Raw data:
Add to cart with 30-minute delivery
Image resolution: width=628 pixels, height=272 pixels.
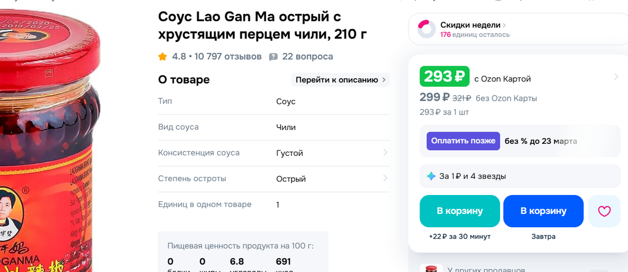[x=459, y=211]
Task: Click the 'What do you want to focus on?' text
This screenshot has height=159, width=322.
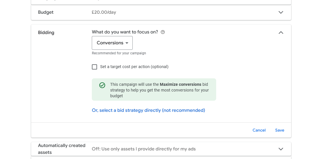Action: coord(125,32)
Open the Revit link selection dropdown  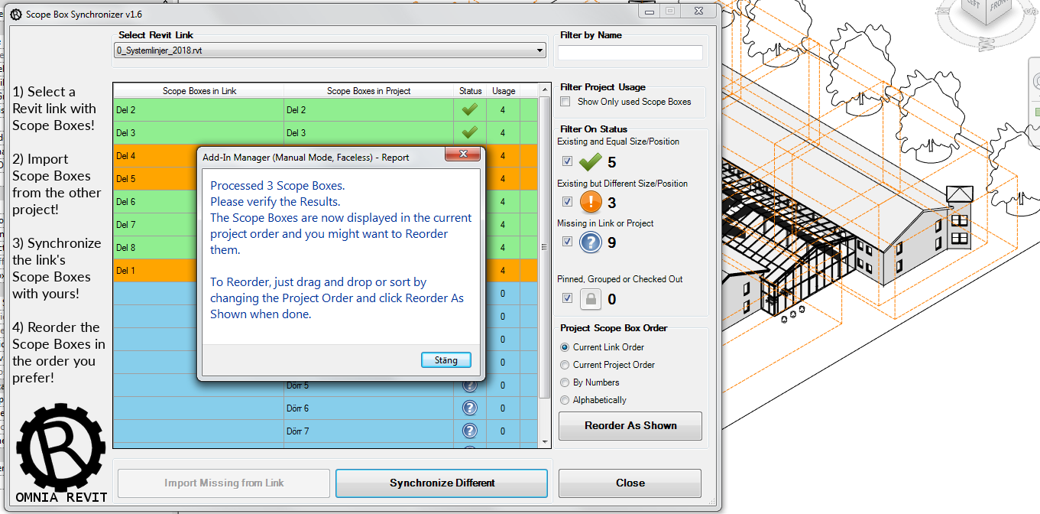click(541, 50)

What you need to do:
Pull out each line in the records that contains the word "height", matching its case exactly.

Correct response:
Image resolution: width=628 pixels, height=272 pixels.
This screenshot has height=159, width=322.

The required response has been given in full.